* **ASSIGNED TASK**: Within the records below, filter for lines carrying the word "help" and copy them.

* **AVAILABLE DATA**:
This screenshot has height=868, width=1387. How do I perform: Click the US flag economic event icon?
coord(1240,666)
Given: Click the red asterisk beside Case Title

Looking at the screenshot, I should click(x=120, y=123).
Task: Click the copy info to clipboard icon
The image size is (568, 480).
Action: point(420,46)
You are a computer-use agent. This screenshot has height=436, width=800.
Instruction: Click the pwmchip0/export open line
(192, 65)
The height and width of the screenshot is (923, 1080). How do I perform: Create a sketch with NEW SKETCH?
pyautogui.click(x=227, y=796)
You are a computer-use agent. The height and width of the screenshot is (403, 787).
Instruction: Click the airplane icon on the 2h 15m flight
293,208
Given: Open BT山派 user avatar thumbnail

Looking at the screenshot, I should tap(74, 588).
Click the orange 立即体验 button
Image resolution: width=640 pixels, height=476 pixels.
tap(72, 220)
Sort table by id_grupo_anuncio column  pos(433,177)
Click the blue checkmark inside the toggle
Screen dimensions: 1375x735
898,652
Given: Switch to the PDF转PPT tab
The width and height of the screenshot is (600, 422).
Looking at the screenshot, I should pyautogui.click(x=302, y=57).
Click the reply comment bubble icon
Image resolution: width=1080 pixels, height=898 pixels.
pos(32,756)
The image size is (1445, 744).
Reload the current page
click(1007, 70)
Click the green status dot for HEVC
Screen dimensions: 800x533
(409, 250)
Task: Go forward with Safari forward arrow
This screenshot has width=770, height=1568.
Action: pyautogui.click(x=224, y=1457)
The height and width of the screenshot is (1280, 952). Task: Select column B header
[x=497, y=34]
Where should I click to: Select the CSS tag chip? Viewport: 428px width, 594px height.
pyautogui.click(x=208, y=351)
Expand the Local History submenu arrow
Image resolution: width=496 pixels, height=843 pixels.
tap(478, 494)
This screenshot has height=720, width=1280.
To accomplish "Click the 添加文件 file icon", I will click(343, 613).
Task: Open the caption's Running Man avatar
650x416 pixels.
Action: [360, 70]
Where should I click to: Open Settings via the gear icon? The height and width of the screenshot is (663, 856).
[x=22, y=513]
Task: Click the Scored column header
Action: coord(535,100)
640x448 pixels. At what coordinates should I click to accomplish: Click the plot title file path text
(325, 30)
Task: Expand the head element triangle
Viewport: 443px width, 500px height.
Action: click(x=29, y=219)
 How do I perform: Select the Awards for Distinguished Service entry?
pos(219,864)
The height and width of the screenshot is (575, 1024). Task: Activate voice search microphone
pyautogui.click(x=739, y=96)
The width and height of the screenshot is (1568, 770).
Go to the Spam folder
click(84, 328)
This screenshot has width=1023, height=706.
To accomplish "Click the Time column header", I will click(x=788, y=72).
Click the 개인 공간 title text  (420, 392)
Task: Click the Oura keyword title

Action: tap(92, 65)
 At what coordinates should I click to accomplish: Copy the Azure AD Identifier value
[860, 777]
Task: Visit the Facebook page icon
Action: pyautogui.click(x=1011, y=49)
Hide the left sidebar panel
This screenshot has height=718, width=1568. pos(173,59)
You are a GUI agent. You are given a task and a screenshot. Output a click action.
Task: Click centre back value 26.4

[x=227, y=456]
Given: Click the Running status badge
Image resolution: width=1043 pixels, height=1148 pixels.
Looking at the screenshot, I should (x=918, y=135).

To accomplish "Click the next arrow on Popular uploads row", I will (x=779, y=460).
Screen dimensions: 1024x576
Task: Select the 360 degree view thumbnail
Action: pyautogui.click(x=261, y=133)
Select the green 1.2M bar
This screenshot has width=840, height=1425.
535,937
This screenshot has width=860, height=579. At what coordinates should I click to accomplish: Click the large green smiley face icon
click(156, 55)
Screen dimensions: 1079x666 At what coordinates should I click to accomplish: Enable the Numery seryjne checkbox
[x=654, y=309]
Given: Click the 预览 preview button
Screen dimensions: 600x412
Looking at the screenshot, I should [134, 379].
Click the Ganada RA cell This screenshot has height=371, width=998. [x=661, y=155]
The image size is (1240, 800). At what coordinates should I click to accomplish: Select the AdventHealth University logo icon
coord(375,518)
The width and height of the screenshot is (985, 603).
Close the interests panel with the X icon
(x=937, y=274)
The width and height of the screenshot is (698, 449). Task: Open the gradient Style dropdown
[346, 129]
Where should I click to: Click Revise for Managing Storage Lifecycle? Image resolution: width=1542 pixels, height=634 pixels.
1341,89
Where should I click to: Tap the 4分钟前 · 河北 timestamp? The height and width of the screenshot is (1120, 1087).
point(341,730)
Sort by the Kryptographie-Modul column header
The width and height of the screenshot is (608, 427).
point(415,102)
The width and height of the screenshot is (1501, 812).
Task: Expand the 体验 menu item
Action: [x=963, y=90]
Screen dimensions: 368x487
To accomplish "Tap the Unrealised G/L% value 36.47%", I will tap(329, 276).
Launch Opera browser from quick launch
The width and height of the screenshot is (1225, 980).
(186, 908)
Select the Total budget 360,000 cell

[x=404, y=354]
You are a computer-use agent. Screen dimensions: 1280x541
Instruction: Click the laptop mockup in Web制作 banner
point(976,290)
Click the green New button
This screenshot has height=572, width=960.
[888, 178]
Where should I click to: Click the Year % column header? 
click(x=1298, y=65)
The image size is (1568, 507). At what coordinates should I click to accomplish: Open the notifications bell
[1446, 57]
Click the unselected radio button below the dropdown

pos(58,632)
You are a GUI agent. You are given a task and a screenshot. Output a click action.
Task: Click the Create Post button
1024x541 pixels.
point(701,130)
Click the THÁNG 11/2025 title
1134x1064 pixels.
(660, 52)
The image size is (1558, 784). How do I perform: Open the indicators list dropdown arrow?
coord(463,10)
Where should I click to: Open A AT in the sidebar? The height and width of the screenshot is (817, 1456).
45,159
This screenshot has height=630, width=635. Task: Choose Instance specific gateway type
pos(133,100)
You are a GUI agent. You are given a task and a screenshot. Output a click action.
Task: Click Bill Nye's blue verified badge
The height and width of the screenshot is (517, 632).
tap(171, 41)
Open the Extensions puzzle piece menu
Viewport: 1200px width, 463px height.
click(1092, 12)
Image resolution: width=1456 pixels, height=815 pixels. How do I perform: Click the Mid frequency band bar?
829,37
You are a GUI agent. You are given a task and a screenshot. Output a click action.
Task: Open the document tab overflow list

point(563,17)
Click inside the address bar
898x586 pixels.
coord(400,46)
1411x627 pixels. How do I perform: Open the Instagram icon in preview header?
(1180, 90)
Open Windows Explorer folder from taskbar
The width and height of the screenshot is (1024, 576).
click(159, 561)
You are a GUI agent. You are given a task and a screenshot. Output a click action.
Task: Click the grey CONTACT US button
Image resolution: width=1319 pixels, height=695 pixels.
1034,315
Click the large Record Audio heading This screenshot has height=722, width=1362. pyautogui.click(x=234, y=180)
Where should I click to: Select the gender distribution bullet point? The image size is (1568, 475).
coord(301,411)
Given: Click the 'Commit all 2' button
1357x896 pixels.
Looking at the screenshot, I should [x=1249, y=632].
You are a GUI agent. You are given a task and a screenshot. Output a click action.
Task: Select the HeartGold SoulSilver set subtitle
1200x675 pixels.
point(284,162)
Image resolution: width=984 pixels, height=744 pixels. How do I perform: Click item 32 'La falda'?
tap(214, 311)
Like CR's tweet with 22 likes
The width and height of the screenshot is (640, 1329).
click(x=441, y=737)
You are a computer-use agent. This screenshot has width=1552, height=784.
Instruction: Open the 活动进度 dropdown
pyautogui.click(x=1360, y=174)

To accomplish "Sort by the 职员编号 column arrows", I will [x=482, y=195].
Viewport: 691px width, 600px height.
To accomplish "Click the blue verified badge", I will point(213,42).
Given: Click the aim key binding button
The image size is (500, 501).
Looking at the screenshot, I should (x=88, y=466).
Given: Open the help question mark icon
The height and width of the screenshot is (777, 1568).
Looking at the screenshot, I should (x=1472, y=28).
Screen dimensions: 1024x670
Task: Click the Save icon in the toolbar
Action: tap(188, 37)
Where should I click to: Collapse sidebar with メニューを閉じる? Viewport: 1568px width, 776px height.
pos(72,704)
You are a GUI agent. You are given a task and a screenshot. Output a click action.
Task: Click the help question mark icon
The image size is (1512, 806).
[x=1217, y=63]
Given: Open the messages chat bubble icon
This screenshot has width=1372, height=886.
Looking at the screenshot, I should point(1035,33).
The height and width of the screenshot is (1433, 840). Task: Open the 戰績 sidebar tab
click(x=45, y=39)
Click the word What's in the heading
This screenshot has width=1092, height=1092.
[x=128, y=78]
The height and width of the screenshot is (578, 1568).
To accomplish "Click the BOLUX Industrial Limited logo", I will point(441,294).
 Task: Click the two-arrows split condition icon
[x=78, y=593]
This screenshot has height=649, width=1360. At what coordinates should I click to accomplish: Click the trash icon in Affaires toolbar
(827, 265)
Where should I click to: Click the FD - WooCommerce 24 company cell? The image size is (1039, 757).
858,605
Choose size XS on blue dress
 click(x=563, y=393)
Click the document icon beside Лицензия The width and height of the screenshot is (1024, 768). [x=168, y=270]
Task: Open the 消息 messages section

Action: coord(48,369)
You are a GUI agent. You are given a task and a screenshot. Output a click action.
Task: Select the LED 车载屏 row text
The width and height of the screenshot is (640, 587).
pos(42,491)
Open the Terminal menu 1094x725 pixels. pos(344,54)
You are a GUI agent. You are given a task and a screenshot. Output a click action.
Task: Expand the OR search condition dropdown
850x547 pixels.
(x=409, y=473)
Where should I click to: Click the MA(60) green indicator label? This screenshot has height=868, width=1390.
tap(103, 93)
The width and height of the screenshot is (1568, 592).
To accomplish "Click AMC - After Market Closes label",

* **YOUR RESPONSE**:
Given: Open the help question mark icon
Task: Click the help question mark icon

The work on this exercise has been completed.